● **What is asked**:
Can you reproduce the lines from the one with "Open the project title 도스토옙스키 4대 장편" to the one with "Action: coord(37,148)", updating "Instruction" to "Command" and leaving everything else unchanged?

[Data on locating visible targets]
--

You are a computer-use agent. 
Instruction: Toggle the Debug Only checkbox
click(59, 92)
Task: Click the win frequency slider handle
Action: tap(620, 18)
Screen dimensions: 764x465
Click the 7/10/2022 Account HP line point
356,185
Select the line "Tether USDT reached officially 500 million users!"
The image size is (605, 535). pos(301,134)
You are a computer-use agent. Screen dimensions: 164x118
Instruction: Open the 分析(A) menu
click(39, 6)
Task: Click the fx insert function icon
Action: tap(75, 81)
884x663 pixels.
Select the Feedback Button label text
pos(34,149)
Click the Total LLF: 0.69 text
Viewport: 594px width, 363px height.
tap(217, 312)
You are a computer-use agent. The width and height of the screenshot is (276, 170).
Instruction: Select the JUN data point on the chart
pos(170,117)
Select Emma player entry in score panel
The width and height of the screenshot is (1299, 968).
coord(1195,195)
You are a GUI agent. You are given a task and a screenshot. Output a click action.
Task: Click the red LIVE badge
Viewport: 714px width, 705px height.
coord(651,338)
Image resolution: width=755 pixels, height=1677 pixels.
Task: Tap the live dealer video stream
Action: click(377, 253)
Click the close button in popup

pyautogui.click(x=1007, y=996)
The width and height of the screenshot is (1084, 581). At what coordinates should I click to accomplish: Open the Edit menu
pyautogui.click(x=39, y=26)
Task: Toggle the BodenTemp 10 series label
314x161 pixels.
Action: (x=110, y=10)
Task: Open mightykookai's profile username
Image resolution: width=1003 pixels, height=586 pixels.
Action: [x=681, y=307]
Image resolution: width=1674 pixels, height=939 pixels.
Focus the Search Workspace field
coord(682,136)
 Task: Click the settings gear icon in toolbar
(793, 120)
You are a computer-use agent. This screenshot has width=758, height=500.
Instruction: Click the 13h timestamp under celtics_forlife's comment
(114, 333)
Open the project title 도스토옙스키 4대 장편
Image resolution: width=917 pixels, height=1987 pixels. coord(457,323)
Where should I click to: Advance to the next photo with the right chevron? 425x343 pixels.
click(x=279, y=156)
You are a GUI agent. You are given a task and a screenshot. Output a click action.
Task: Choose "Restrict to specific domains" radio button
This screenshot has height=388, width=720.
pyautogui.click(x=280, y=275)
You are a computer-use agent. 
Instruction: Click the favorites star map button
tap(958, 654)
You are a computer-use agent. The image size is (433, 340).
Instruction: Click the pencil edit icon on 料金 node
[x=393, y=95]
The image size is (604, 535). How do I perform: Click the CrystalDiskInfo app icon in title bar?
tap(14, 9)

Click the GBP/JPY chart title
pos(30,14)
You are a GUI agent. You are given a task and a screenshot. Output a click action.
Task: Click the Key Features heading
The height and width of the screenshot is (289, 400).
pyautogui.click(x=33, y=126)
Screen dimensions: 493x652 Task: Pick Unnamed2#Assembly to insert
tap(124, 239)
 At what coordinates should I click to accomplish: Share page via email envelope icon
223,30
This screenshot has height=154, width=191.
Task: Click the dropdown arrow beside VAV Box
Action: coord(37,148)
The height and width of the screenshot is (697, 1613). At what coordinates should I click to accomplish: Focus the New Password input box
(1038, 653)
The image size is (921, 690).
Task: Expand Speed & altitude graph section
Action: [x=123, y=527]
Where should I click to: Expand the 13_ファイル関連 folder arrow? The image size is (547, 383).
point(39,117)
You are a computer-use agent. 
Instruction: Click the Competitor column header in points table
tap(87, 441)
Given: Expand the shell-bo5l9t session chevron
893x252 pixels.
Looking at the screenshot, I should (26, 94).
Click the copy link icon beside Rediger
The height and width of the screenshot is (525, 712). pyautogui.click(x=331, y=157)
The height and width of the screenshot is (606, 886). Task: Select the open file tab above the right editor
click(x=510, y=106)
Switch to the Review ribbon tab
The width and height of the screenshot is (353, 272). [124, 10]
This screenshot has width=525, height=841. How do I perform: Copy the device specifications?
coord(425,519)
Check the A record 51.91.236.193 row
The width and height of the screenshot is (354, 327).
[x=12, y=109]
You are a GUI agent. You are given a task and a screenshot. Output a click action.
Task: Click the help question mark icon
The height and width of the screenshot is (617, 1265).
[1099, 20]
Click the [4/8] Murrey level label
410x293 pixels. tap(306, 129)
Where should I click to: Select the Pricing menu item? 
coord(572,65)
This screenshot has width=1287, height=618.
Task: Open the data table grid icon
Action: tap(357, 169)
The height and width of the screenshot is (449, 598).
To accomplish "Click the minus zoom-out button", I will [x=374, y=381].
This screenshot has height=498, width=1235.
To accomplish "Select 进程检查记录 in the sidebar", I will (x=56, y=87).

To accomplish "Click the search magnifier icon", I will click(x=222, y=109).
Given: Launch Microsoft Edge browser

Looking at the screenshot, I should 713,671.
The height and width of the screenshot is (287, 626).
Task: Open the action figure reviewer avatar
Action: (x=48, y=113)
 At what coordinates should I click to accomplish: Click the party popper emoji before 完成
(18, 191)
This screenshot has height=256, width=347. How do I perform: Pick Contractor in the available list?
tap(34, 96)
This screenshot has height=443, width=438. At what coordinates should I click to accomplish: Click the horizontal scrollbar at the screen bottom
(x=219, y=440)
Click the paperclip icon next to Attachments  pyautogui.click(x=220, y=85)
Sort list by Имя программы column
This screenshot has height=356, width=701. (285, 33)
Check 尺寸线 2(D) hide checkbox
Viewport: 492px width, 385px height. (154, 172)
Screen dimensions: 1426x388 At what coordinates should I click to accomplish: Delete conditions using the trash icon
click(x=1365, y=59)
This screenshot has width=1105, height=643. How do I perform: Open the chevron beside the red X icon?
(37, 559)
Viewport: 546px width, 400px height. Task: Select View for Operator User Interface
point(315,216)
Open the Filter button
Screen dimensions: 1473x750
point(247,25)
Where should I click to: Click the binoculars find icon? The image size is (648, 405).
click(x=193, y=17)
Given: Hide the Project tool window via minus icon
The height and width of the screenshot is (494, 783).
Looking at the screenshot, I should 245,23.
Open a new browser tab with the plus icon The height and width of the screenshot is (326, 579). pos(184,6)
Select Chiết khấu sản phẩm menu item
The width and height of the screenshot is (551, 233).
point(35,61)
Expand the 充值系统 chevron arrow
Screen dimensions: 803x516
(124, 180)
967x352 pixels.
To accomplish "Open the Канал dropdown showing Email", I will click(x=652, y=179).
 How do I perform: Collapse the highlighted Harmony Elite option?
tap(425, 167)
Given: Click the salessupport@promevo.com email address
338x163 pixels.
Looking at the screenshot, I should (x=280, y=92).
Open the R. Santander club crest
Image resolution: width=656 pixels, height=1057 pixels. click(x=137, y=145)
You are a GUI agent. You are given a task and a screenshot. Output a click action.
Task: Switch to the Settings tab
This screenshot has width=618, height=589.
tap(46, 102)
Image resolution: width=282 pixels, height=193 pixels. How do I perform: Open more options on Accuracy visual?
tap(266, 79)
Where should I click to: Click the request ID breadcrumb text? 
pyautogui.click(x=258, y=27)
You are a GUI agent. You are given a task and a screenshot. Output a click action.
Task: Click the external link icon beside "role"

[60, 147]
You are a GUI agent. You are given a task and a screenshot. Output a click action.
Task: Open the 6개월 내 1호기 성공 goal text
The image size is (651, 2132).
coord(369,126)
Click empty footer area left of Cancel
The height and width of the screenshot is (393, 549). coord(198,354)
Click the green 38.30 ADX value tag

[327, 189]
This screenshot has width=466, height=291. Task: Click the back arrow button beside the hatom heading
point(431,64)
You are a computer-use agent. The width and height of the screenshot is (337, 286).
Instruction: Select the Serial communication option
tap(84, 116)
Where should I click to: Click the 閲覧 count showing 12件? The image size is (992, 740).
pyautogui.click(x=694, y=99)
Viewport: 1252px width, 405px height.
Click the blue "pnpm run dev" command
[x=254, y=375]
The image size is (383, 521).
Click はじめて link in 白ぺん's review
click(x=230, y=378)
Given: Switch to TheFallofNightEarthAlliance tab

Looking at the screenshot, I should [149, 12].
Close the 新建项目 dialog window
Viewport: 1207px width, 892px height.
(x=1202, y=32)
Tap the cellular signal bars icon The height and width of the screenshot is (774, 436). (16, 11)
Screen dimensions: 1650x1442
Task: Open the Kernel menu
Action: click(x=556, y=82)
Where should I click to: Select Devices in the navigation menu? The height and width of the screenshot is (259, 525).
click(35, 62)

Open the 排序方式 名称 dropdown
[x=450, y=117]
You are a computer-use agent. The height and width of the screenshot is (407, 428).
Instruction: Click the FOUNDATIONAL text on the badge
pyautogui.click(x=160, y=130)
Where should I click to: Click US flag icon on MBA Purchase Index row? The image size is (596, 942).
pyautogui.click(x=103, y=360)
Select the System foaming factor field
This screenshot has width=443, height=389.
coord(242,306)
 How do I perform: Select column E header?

--

● **Answer to the exercise**:
Open the project title 도스토옙스키 4대 장편
Image resolution: width=917 pixels, height=1987 pixels. coord(457,323)
Where should I click to: Advance to the next photo with the right chevron? 425x343 pixels.
click(x=279, y=156)
You are a GUI agent. You are given a task and a screenshot. Output a click action.
Task: Choose "Restrict to specific domains" radio button
This screenshot has height=388, width=720.
pyautogui.click(x=280, y=275)
You are a computer-use agent. 
Command: Click the favorites star map button
tap(958, 654)
You are a computer-use agent. The image size is (433, 340).
Command: Click the pencil edit icon on 料金 node
[x=393, y=95]
The image size is (604, 535). How do I perform: Click the CrystalDiskInfo app icon in title bar?
tap(14, 9)

Click the GBP/JPY chart title
pos(30,14)
You are a GUI agent. You are given a task and a screenshot. Output a click action.
Task: Click the Key Features heading
The height and width of the screenshot is (289, 400).
pyautogui.click(x=33, y=126)
Screen dimensions: 493x652 Task: Pick Unnamed2#Assembly to insert
tap(124, 239)
 At what coordinates should I click to accomplish: Share page via email envelope icon
223,30
This screenshot has height=154, width=191.
Task: Click the dropdown arrow beside VAV Box
Action: coord(37,148)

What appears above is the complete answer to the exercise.